Content starts

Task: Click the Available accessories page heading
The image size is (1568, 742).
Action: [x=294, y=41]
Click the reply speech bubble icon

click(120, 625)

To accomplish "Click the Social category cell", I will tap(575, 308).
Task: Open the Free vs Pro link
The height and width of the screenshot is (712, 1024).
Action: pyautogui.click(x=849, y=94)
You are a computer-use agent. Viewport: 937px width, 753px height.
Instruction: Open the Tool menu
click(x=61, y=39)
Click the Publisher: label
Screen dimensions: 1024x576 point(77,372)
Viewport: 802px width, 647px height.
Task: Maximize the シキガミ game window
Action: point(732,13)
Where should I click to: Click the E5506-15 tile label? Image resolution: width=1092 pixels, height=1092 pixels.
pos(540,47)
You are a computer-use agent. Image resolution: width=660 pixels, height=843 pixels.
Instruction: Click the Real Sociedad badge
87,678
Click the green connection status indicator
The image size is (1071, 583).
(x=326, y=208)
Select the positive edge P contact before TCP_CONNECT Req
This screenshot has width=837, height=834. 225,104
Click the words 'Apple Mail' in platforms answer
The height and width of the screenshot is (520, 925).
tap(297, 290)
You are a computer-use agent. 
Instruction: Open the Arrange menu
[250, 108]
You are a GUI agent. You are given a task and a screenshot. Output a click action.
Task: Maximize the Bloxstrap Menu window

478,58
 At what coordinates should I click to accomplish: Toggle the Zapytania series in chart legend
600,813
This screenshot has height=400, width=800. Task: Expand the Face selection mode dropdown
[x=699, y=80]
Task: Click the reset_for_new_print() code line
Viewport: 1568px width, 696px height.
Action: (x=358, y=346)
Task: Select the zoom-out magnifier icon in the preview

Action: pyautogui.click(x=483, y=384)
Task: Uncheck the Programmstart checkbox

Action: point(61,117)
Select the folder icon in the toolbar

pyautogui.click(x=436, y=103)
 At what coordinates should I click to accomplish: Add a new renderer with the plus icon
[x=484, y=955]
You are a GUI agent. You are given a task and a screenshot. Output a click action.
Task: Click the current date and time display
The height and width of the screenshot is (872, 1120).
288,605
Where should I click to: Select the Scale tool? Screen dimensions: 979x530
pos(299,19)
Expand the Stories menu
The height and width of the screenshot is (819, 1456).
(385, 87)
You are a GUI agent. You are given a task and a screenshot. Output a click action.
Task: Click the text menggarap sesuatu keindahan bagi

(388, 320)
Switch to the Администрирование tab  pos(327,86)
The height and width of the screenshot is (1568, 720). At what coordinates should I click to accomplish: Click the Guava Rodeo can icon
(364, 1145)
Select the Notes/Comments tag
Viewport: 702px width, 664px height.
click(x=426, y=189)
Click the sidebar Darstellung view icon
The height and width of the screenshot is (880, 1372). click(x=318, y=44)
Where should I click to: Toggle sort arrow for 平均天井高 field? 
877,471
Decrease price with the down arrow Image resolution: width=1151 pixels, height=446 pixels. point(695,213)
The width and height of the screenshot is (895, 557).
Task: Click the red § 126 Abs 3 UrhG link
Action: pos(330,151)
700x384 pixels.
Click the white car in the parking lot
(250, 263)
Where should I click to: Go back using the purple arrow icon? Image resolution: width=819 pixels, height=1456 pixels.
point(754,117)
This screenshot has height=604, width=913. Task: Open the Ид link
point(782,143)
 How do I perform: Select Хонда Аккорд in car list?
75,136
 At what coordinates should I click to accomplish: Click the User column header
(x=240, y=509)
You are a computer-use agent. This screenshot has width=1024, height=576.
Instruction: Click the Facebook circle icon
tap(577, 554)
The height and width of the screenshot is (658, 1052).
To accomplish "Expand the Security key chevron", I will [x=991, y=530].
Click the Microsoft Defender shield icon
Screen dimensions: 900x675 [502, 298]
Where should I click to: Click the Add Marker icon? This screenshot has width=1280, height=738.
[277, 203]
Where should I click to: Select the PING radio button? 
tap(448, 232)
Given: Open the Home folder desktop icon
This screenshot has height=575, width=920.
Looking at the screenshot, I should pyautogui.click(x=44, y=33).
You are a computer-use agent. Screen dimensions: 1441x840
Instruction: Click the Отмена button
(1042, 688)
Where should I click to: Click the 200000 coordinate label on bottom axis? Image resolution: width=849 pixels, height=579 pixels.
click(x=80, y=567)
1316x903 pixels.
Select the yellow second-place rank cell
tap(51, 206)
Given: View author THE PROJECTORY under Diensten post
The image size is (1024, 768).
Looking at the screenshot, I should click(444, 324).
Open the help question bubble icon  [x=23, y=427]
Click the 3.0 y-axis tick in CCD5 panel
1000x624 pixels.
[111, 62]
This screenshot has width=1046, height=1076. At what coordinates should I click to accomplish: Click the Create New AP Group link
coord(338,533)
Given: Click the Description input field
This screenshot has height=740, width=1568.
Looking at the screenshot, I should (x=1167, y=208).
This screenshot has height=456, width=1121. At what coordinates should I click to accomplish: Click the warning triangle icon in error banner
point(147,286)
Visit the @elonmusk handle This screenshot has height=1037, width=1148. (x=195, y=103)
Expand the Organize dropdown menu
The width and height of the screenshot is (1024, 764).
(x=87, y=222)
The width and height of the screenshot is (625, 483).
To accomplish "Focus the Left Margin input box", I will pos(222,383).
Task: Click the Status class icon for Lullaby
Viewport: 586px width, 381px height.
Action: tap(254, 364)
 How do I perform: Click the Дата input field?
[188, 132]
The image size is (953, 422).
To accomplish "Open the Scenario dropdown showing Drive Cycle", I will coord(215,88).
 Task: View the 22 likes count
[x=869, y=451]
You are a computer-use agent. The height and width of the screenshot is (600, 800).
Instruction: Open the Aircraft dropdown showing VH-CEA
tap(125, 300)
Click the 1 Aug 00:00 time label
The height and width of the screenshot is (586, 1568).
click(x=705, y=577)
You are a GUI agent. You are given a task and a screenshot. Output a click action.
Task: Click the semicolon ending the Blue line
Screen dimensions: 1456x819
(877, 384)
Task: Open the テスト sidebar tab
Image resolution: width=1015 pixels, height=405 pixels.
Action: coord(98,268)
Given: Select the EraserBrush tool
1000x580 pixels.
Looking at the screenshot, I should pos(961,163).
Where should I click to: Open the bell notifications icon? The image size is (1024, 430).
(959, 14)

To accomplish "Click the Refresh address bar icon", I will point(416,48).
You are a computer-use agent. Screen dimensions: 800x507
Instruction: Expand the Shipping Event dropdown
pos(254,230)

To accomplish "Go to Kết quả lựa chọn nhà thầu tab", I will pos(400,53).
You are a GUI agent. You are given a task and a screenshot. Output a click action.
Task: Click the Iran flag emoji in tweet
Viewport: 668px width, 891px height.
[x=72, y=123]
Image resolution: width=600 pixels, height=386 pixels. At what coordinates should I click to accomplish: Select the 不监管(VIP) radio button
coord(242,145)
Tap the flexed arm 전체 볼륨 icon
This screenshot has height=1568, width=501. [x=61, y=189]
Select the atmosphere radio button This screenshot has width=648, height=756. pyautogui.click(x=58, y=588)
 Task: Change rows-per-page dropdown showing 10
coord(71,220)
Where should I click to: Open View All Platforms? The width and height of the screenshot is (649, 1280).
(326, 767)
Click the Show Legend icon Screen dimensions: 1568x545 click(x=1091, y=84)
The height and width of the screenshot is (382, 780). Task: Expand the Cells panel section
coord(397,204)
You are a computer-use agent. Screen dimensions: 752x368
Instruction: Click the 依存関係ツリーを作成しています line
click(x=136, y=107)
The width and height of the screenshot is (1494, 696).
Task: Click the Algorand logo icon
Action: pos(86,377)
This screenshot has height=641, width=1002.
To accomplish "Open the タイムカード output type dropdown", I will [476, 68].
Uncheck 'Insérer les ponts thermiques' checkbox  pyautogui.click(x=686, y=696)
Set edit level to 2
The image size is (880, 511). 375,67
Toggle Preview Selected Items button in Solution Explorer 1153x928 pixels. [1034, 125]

Content ends

Report the number of lines in the listing where the string "computer" appears, and nothing besides.

8